## Required action
Extract precisely the lines that run from the line containing "Task: Run the Info query command" to the end of the records below, with both ends included and pictures omitted.

## Records
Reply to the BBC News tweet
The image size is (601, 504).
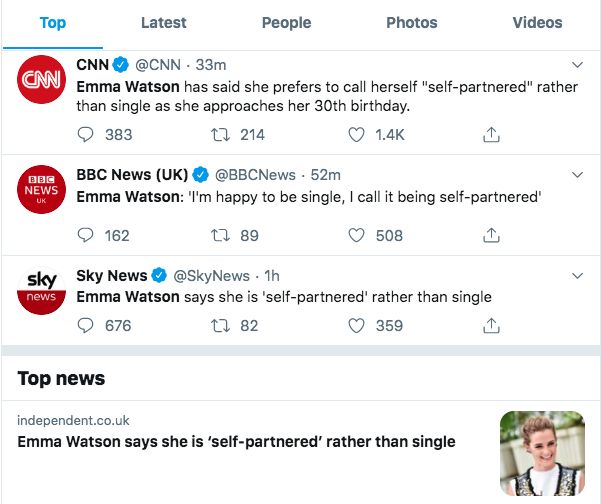(85, 235)
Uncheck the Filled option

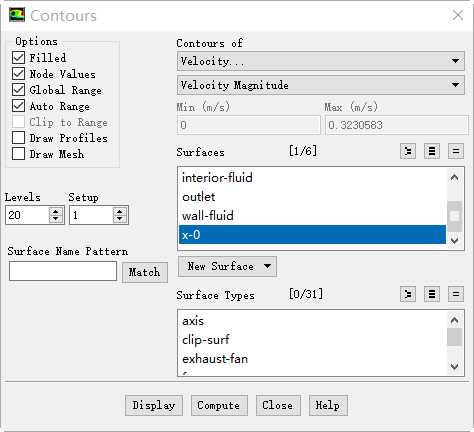click(18, 58)
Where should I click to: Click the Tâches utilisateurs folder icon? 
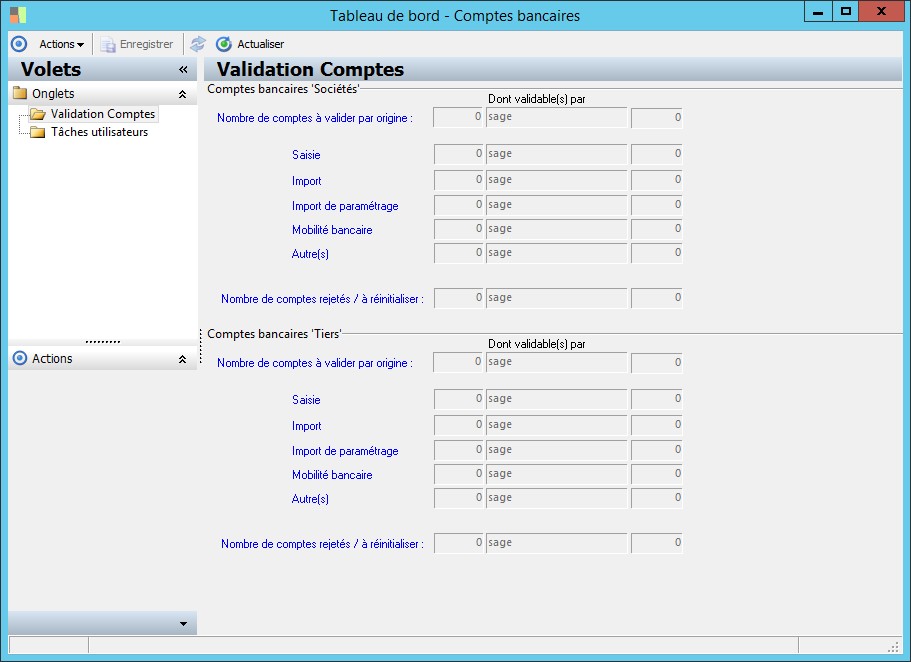[x=38, y=132]
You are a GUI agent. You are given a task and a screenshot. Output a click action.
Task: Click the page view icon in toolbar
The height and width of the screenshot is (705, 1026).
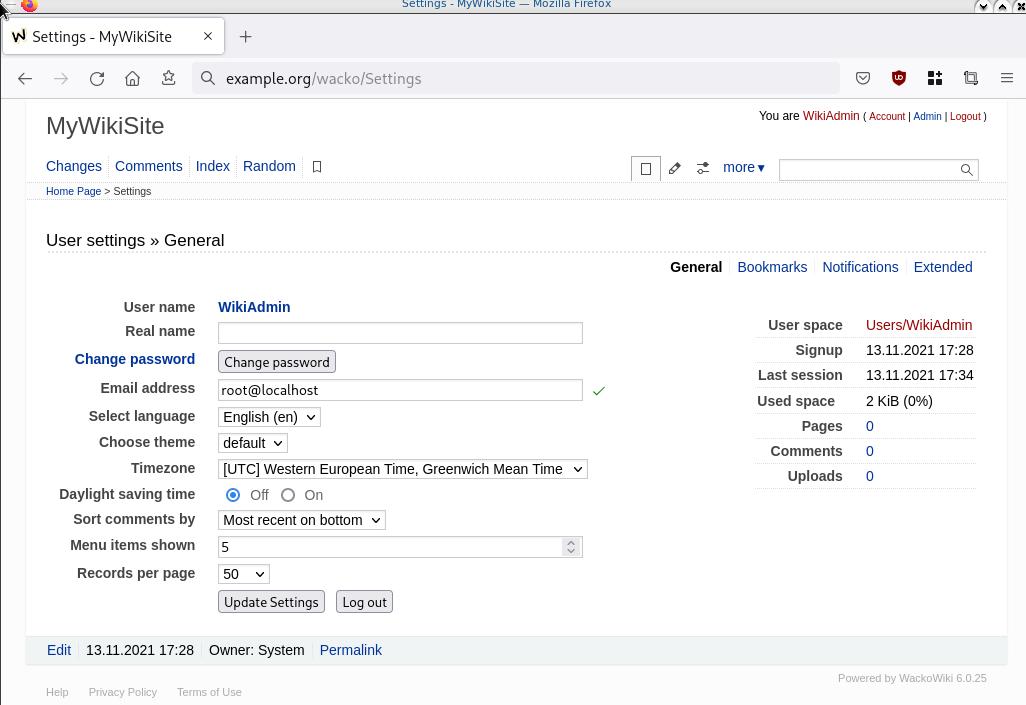[x=646, y=169]
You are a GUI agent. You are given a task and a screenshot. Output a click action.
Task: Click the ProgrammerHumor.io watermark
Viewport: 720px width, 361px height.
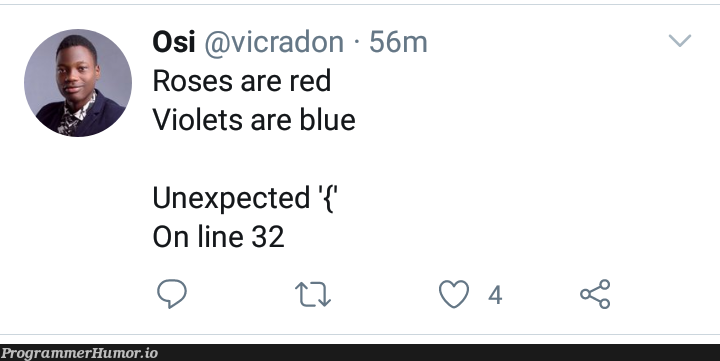coord(79,353)
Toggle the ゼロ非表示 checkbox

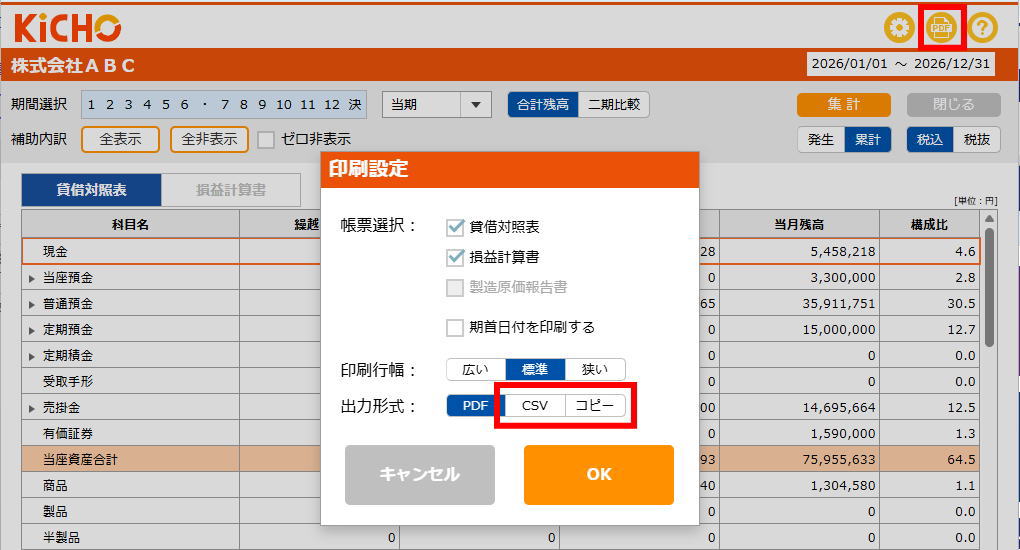266,139
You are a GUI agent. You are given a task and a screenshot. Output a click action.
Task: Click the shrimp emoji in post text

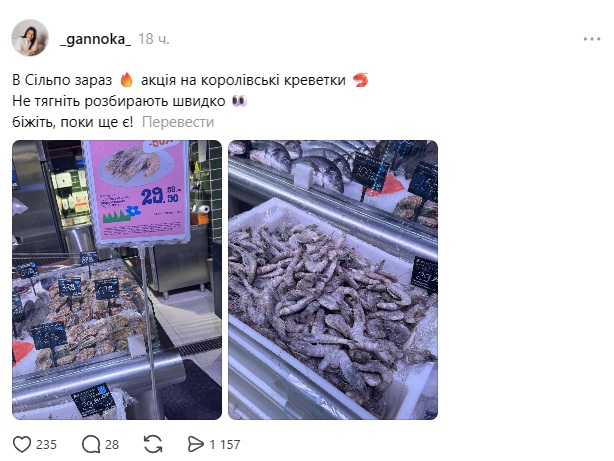[360, 80]
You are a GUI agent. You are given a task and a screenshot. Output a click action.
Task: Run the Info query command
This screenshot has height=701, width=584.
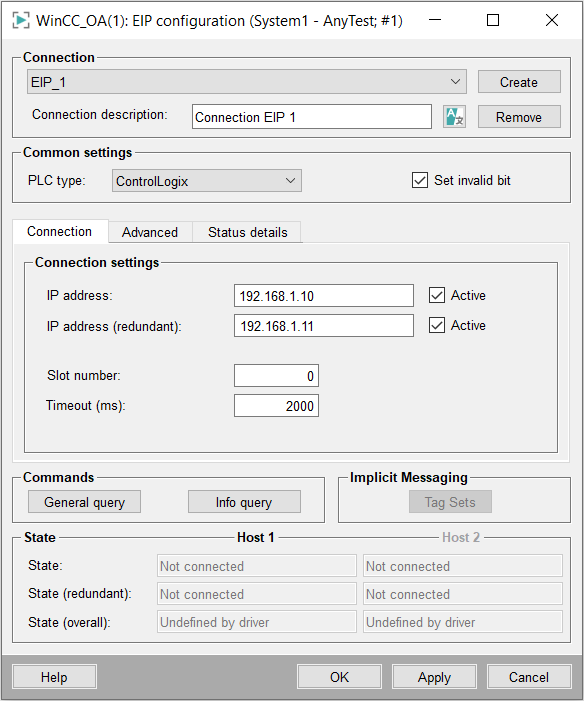pyautogui.click(x=244, y=502)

## Solution for this problem
Task: Run the Info query command
This screenshot has height=701, width=584.
pyautogui.click(x=244, y=502)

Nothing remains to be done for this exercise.